Can City TV survive?

I wasn’t too surprised to read this week that London Live, the city TV station for the capital, is in trouble and plans to get rid of one in three employees.

Local TV was introduced to the UK by Jeremy Hunt, the coalition government’s first Culture Secretary. The idea was to give each urban area in the country a “hyper local” TV station similar to those which operate in North America.  However, many of the franchises put on offer failed to attract even a single bidder and many of those stations which did get on air were forced to pull the plug fairly quickly.

The collapse of Birmingham’s City TV in September last year showed just how precarious these new stations are. Given the present economic circumstances, it can hardly come as a surprise that many local economies simply don’t generate enough advertising revenue to support a city TV operation.

In Liverpool, Bay TV only went on air just before Christmas so it’s perhaps a bit too early to pass judgement on it.  Bay TV benefits from considerable technical support from the BBC. Similarly, the local station in Glasgow  is operated by Scottish Television in partnership with my alma mater Glasgow Caledonian University.

Part of the problem with these local stations is that much of their programming seems to consist of “talking heads”, i.e. two people in a studio having a conversation.
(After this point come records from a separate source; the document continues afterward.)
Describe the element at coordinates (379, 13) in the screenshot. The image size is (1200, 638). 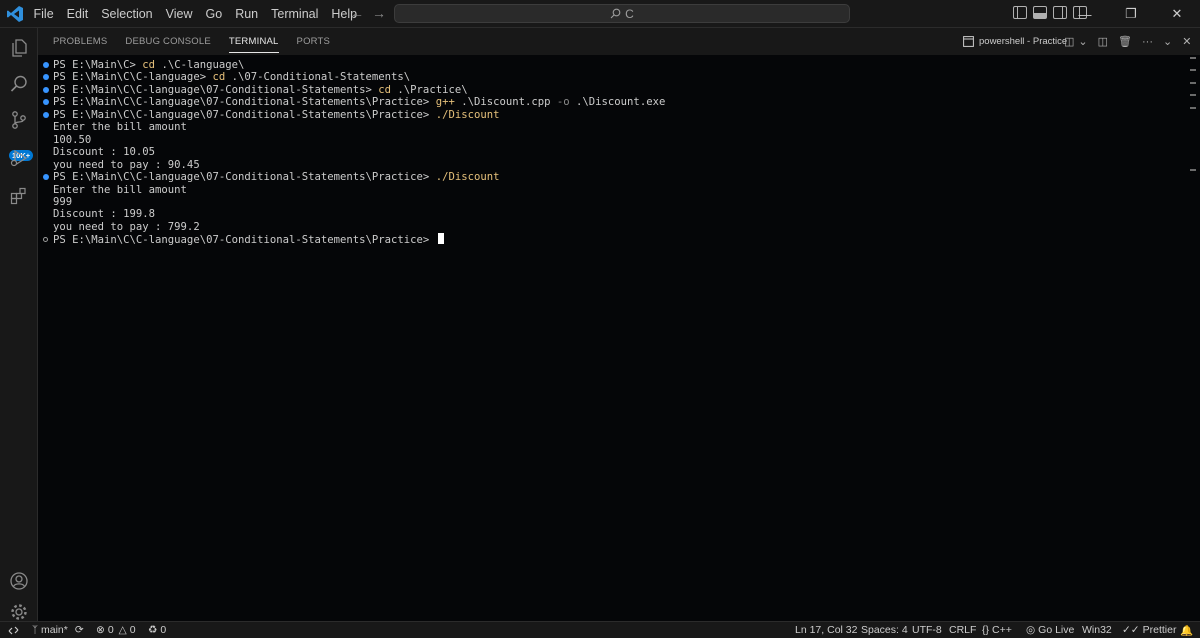
I see `forward-arrow-icon: →` at that location.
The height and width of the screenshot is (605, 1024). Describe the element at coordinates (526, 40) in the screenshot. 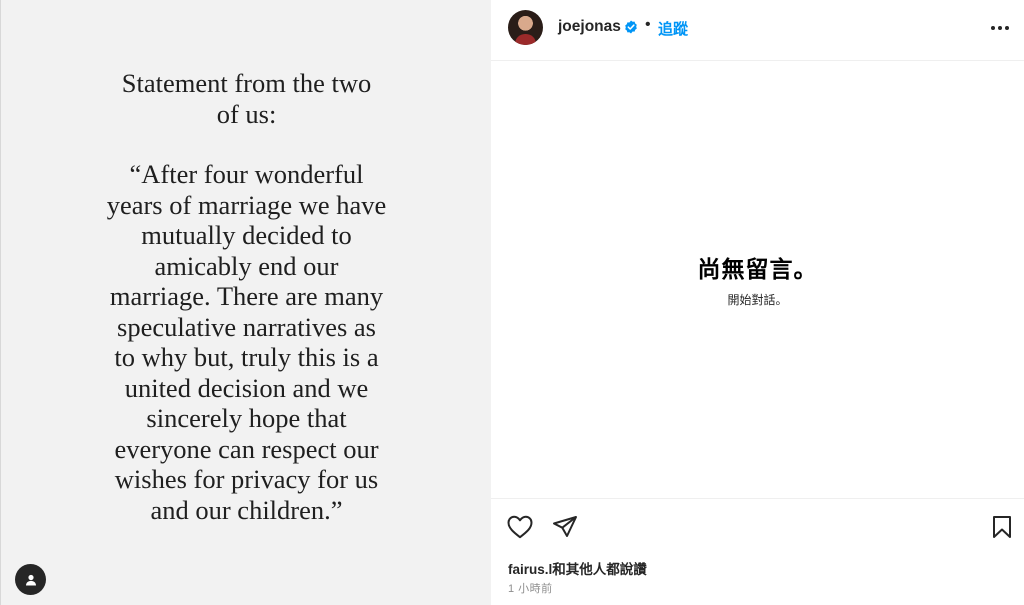

I see `avatar-shirt` at that location.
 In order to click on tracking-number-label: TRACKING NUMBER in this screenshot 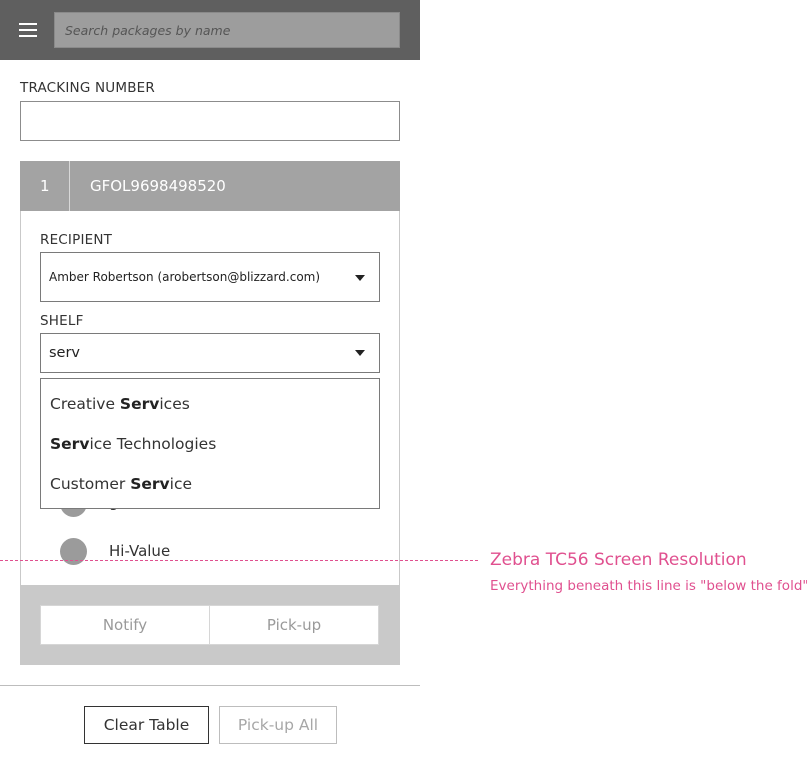, I will do `click(88, 88)`.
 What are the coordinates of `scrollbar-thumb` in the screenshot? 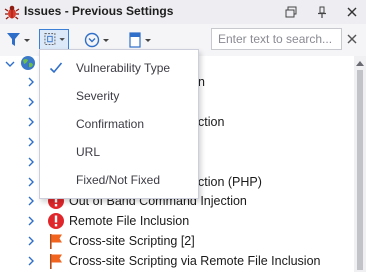 It's located at (360, 170).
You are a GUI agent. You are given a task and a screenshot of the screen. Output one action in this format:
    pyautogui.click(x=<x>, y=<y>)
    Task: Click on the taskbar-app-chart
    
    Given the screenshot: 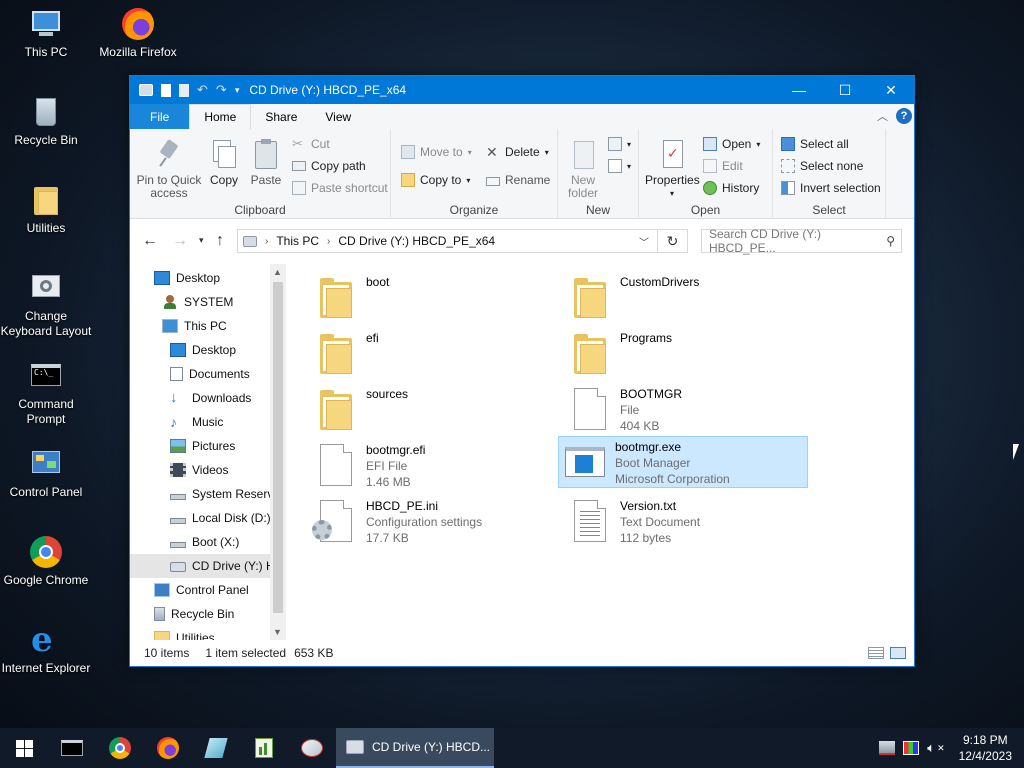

It hardly makes for riveting viewing and I often wonder if anyone is watching other than close friends and relatives of the participants.

I believe that there is a market for niche TV channels, but based on interests rather than geography.  Take a look at your TV guide and you’ll find channels dedicated to hobbies such as sport, music, cooking, travel and shopping.

Perhaps the last word on this should go to the advertising trade journal Campaign which has described local TV as vanity over sanity.